VIII. Equitable Considerations—Applicable Standards

            Having concluded that Windward was an appropriate unilateral placement for the student for the 2015-16 school year was appropriate, the final criterion for a reimbursement award is that the parents' claim must be supported by equitable considerations.  Equitable considerations are relevant to fashioning relief under the IDEA (Burlington, 471 U.S. at 374; R.E., 694 F.3d at 185, 194; M.C. v. Voluntown Bd. of Educ., 226 F.3d 60, 68 [2d Cir. 2000]; see Carter, 510 U.S. at 16 [noting that "[c]ourts fashioning discretionary equitable relief under IDEA must consider all relevant factors, including the appropriate and reasonable level of reimbursement that should be required.  Total reimbursement will not be appropriate if the court determines that the cost of the private education was unreasonable"]).  The IDEA also provides that reimbursement may be reduced or denied when parents fail to raise the appropriateness of an IEP in a timely manner, fail to make their child available for evaluation by the district, or upon a finding of unreasonableness with respect to the actions taken by the parents (20 U.S.C. § 1412[a][10][C][iii]; 34 CFR 300.148[d]; E.M. v. New York City Dep't of Educ., 758 F.3d 442, 461 [2d Cir. 2014] [identifying factors relevant to equitable considerations, including whether the withdrawal of the student from public school was justified, whether the parent provided adequate notice, whether the amount of the private school tuition was reasonable, possible scholarships or other financial aid from the private school, and any fraud or collusion on the part of the parent or private school]; C.L., 744 F.3d at 840 [noting that "[i]mportant to the equitable consideration is whether the parents obstructed or were uncooperative in the school district's efforts to meet its obligations under the IDEA"]).

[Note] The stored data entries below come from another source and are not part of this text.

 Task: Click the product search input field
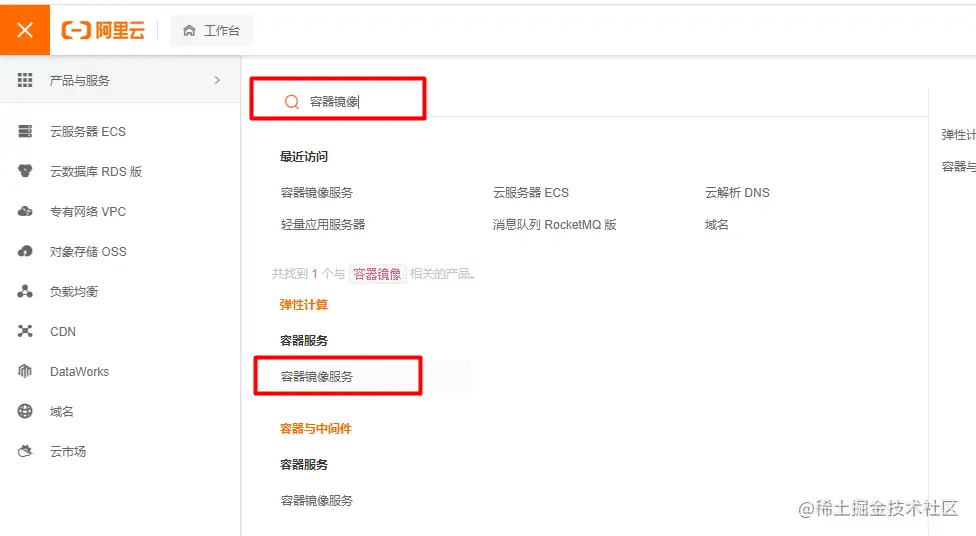360,101
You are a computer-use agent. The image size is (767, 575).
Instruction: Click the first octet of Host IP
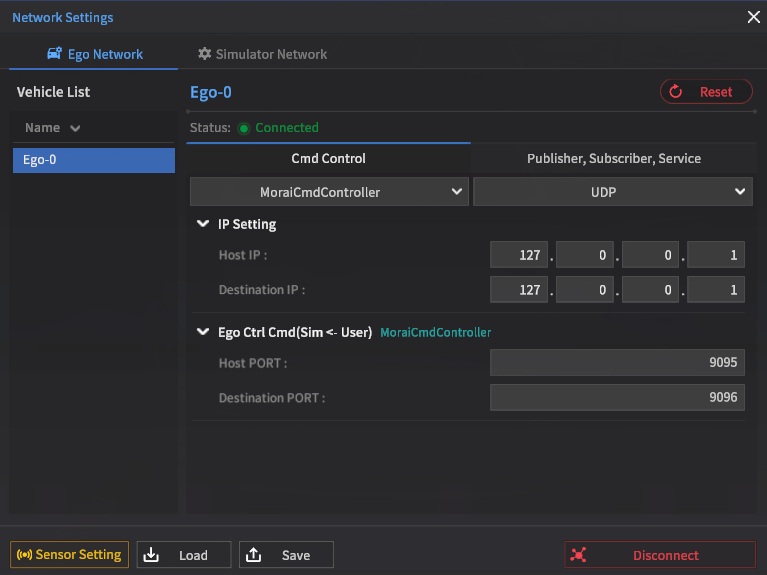(x=519, y=256)
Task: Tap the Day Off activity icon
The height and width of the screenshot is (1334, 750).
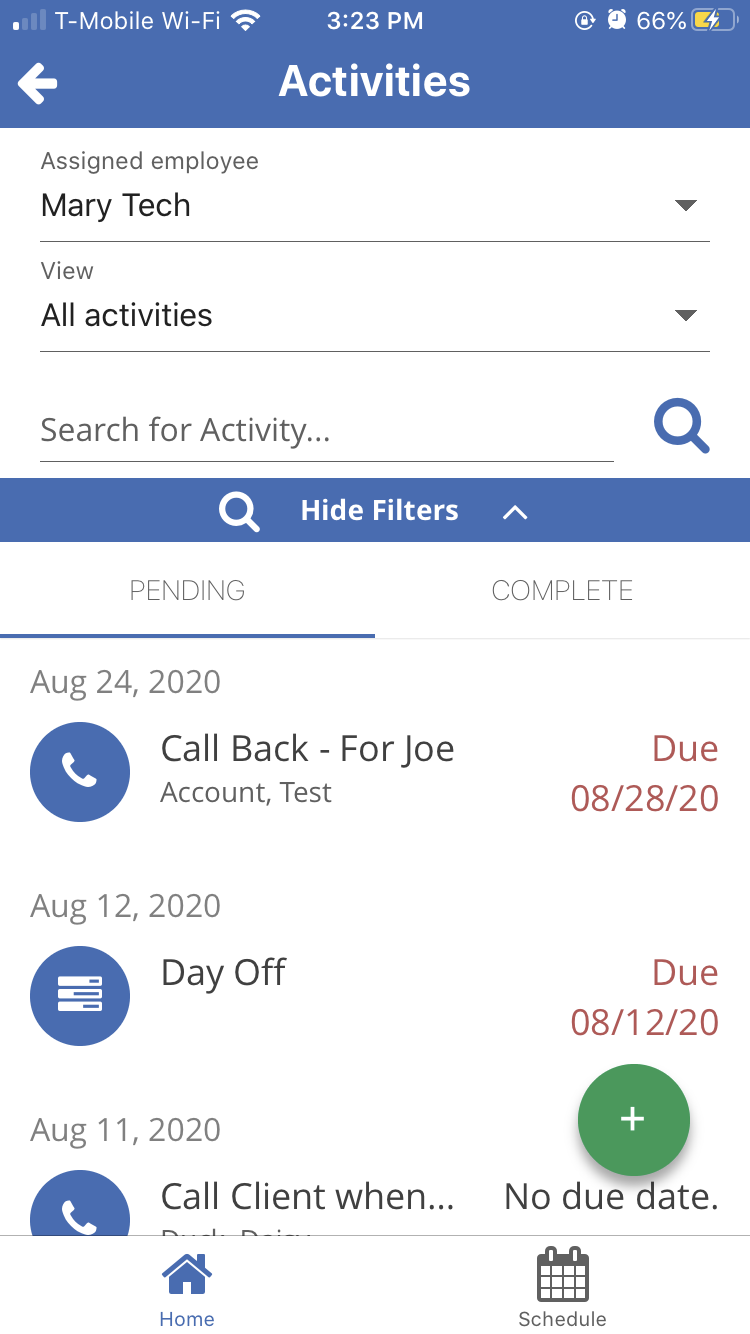Action: tap(80, 995)
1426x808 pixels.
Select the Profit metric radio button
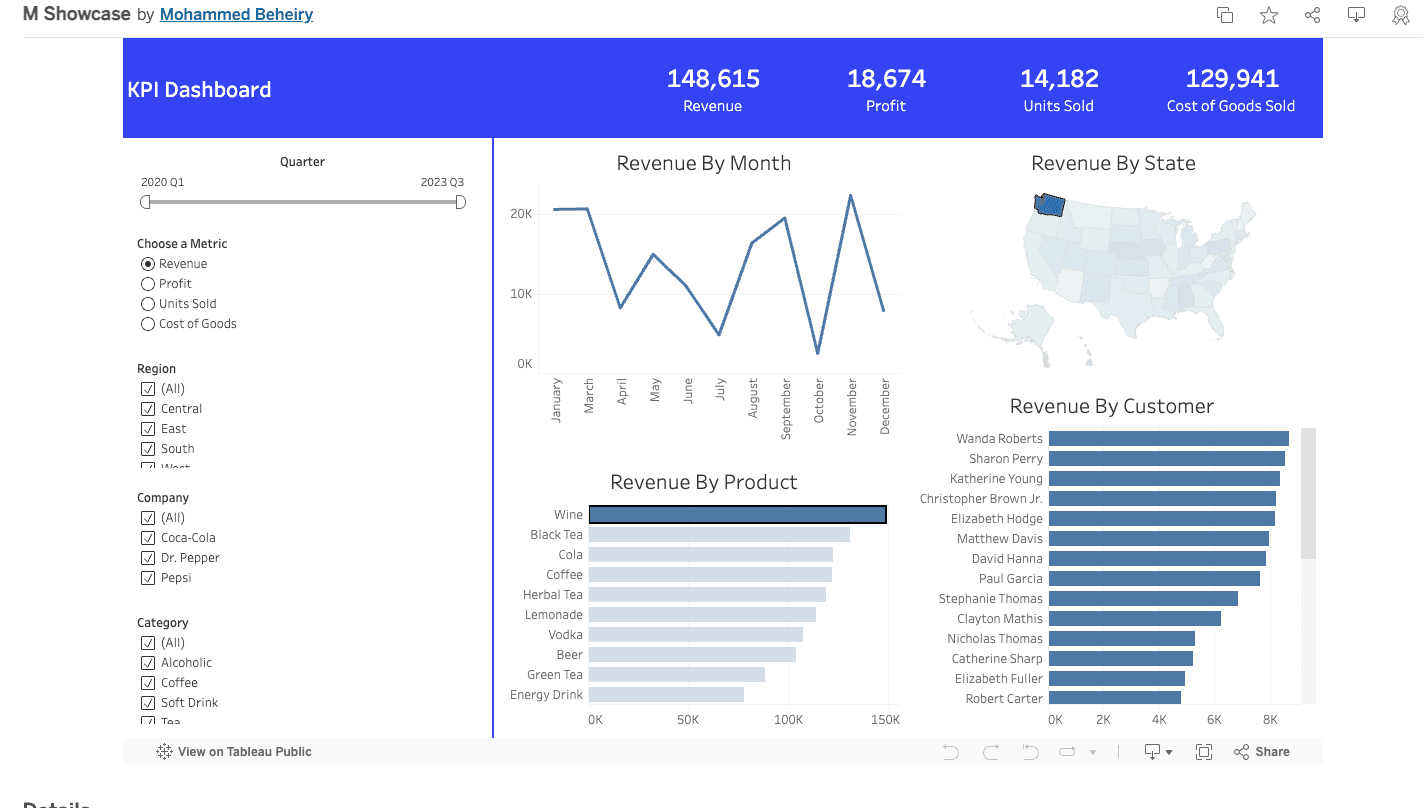(147, 283)
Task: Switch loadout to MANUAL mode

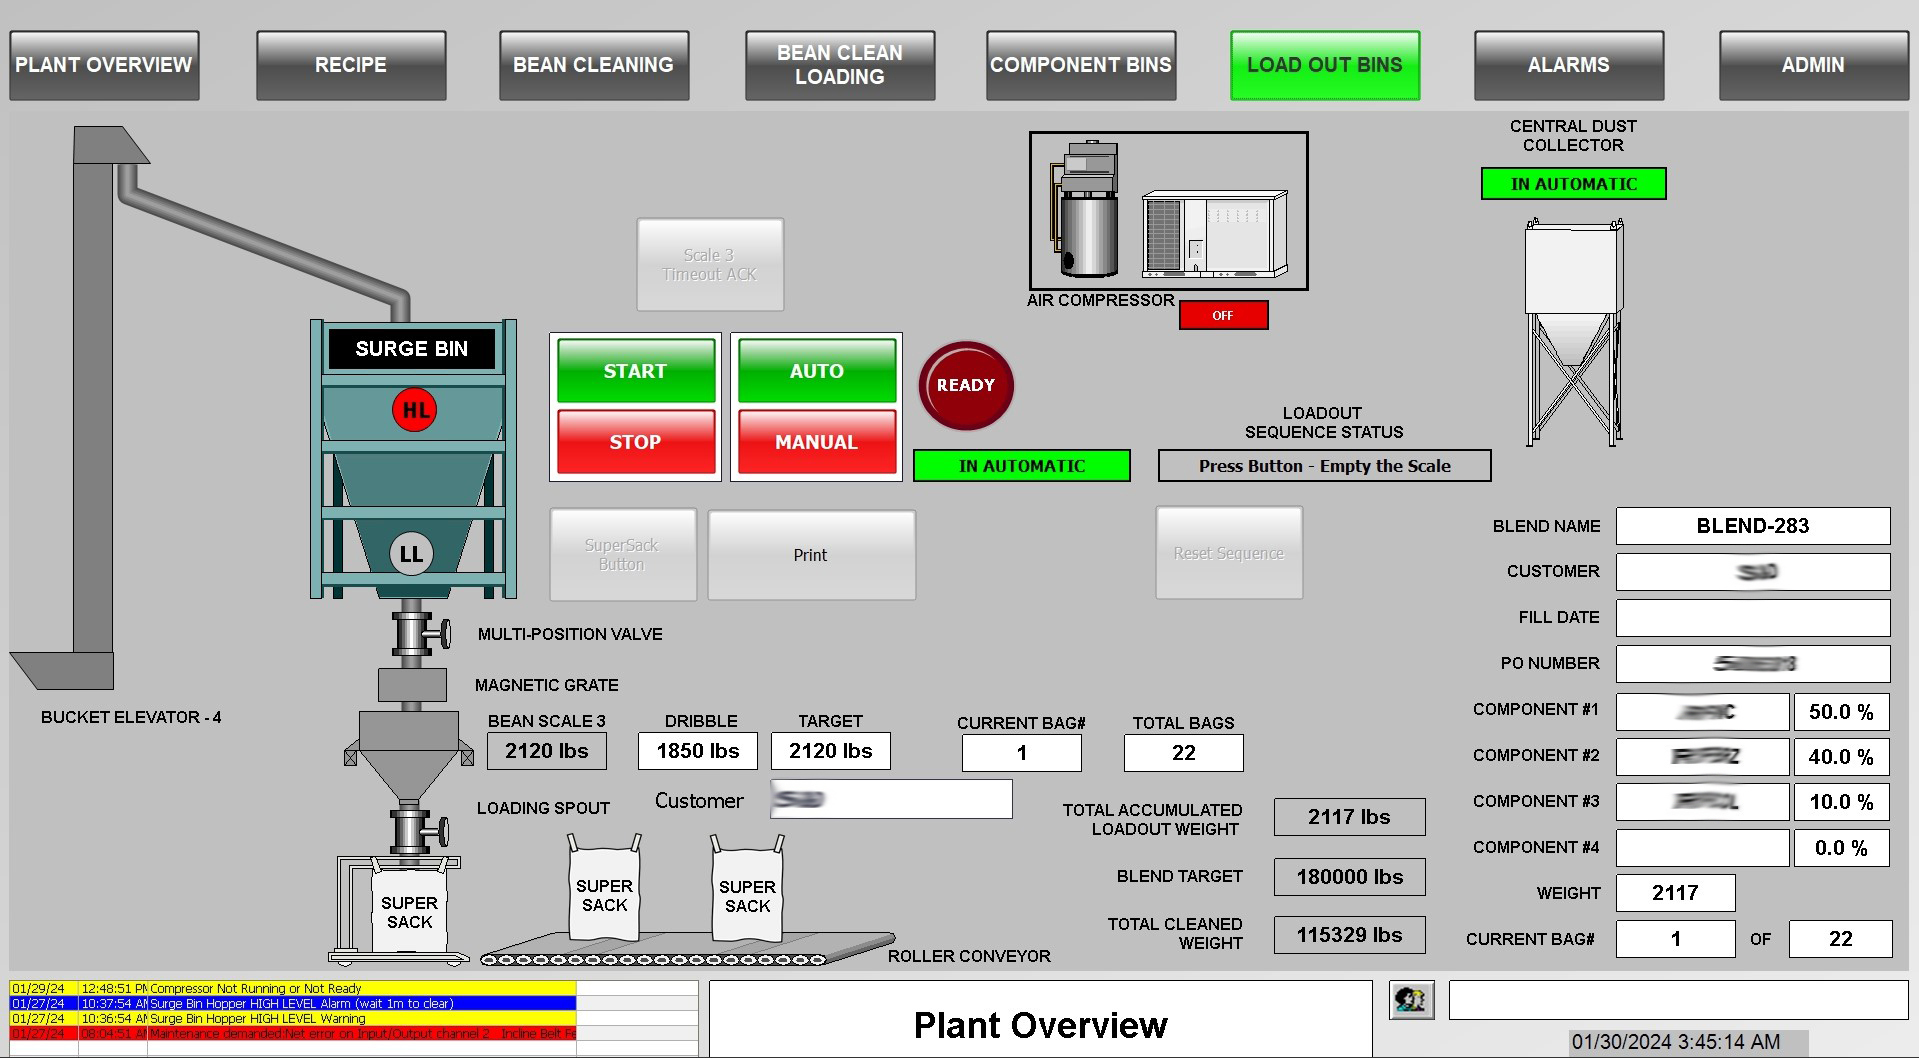Action: [816, 442]
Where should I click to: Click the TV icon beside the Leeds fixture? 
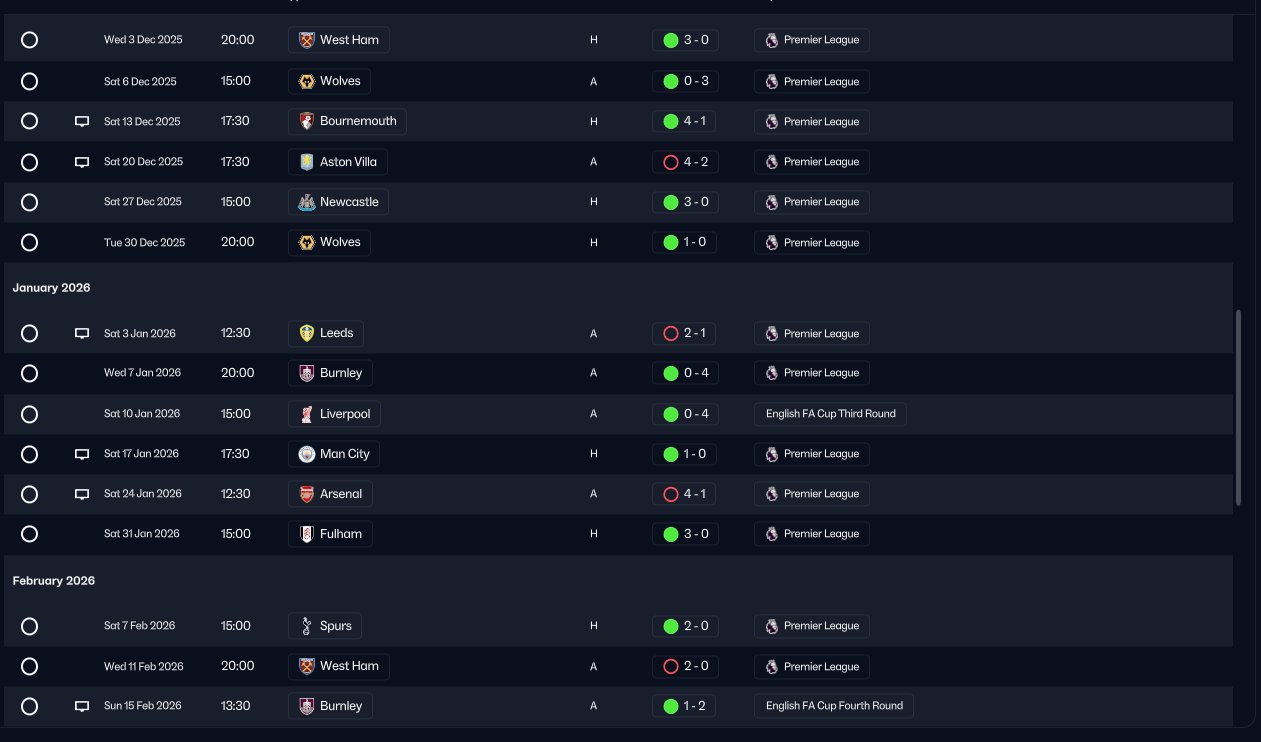(82, 334)
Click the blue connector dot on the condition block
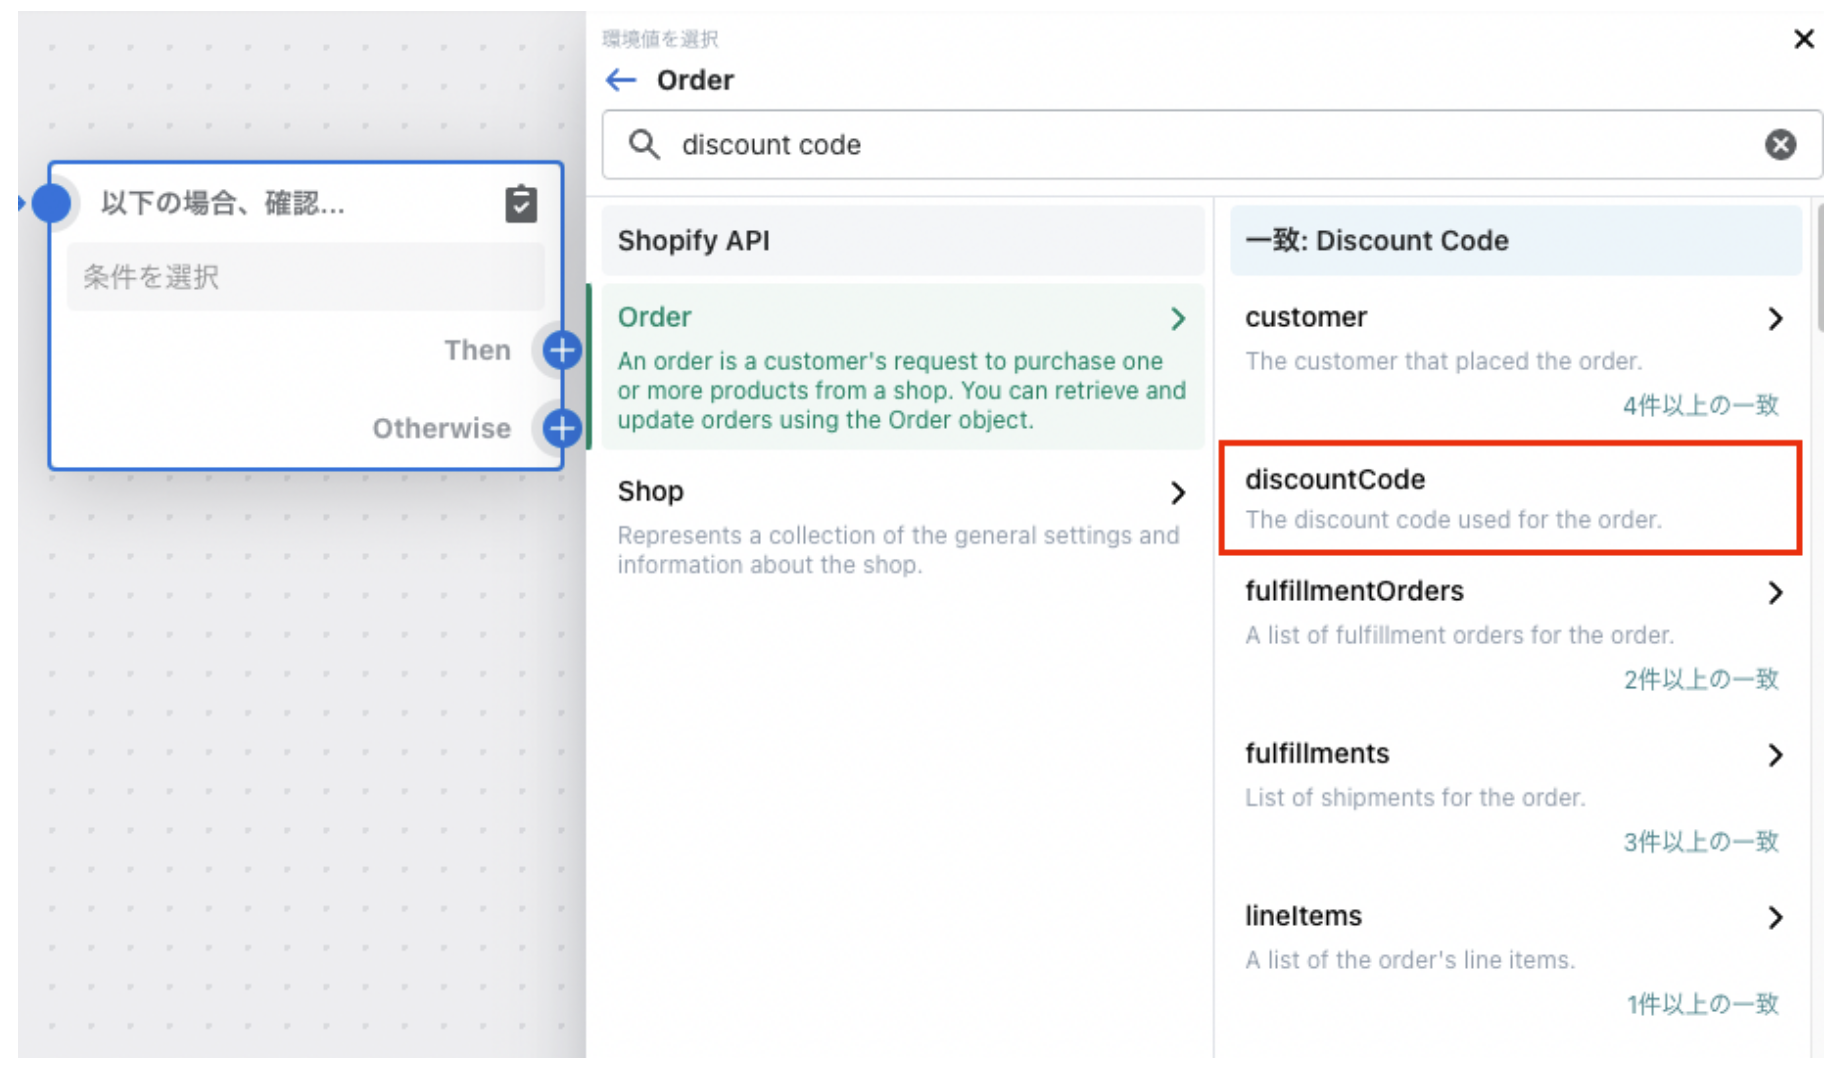Image resolution: width=1846 pixels, height=1082 pixels. [52, 202]
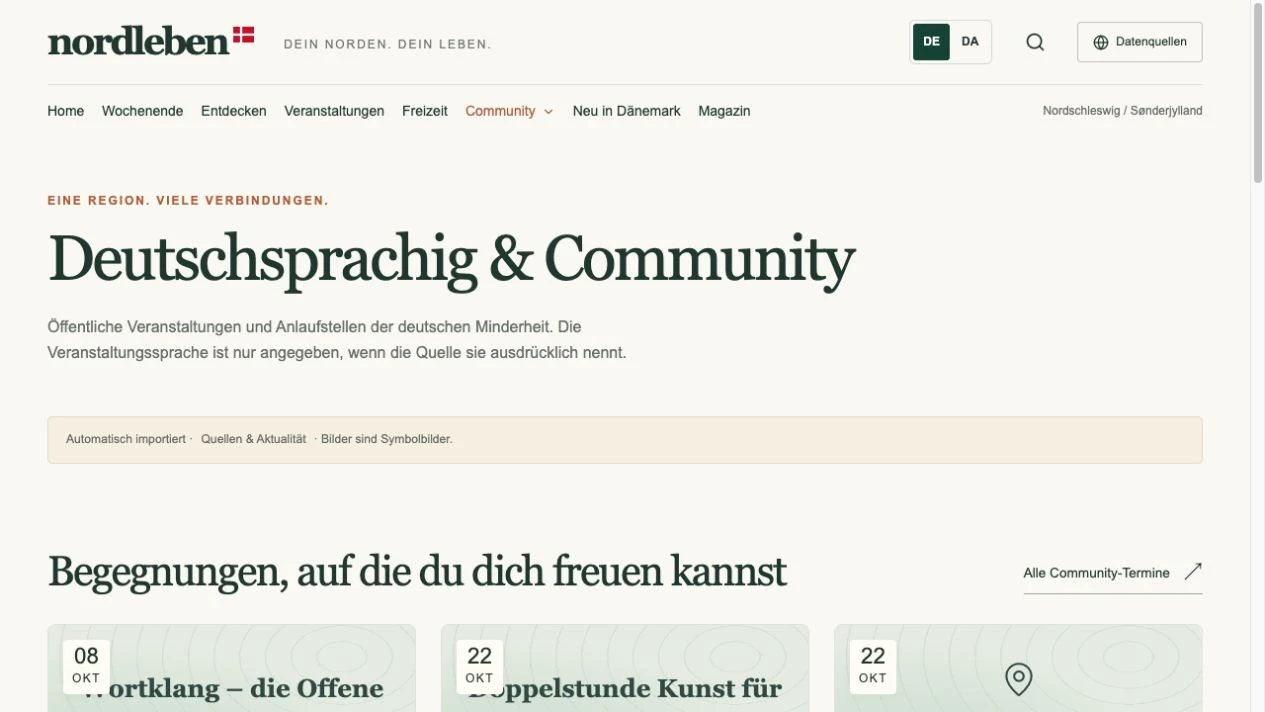Switch language to DE

(931, 42)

            The IDEA allows that reimbursement may be reduced or denied if parents did not provide notice of the unilateral placement either at the most recent CSE meeting prior to removing the student from public school, or by written notice 10 business days before such removal, "that they were rejecting the placement proposed by the public agency to provide a [FAPE] to their child, including stating their concerns and their intent to enroll their child in a private school at public expense" (20 U.S.C. § 1412[a][10][C][iii][I]; see 34 CFR 300.148[d][1]).  This statutory provision "serves the important purpose of giving the school system an opportunity, before the child is removed, to assemble a team, evaluate the child, devise an appropriate plan, and determine whether a [FAPE] can be provided in the public schools" (Greenland Sch. Dist. v. Amy N., 358 F.3d 150, 160 [1st Cir. 2004]).  Although a reduction in reimbursement is discretionary, courts have upheld the denial of reimbursement in cases where it was shown that parents failed to comply with this statutory provision (Greenland, 358 F.3d at 160; Ms. M. v. Portland Sch. Comm., 360 F.3d 267 [1st Cir. 2004]; Berger v. Medina City Sch. Dist., 348 F.3d 513, 523-24 [6th Cir. 2003]; Rafferty v. Cranston Public Sch. Comm., 315 F.3d 21, 27 [1st Cir. 2002]); see Frank G. v. Bd. of Educ., 459 F.3d 356, 376 [2d Cir. 2006]; Voluntown, 226 F.3d at 68; Lauren V. v. Colonial Sch. Dist.; 2007 WL 3085854, at * 13 [E.D. Pa. Oct. 22, 2007]).

A. Parent Cooperation

            Here, the district argues that the IHO erred in finding that equitable considerations weighed in favor of the parents' request for tuition reimbursement as relief.  The district contends that the parents did not cooperate with the CSE because they failed to articulate any objections to the March 2015 IEP "at a time that the CSE was able to make or consider changes."  The district further contends that the parents "secretly contracted" with both Eagle Hill and Windward and failed to advise the district of their actions until the "contracts were signed and non-refundable monies paid out."  Notwithstanding the student's progress in reading in the 2014-15 school year, the district asserts that evidence in the hearing record reveals that the parents had no intention of continuing the student's education in a district public school for the 2015-16 school year.[58]  In response, the parents deny the district's assertions, and argue that the IHO's detailed analysis supported a finding that equitable considerations weighed in favor of an award of tuition reimbursement.[59]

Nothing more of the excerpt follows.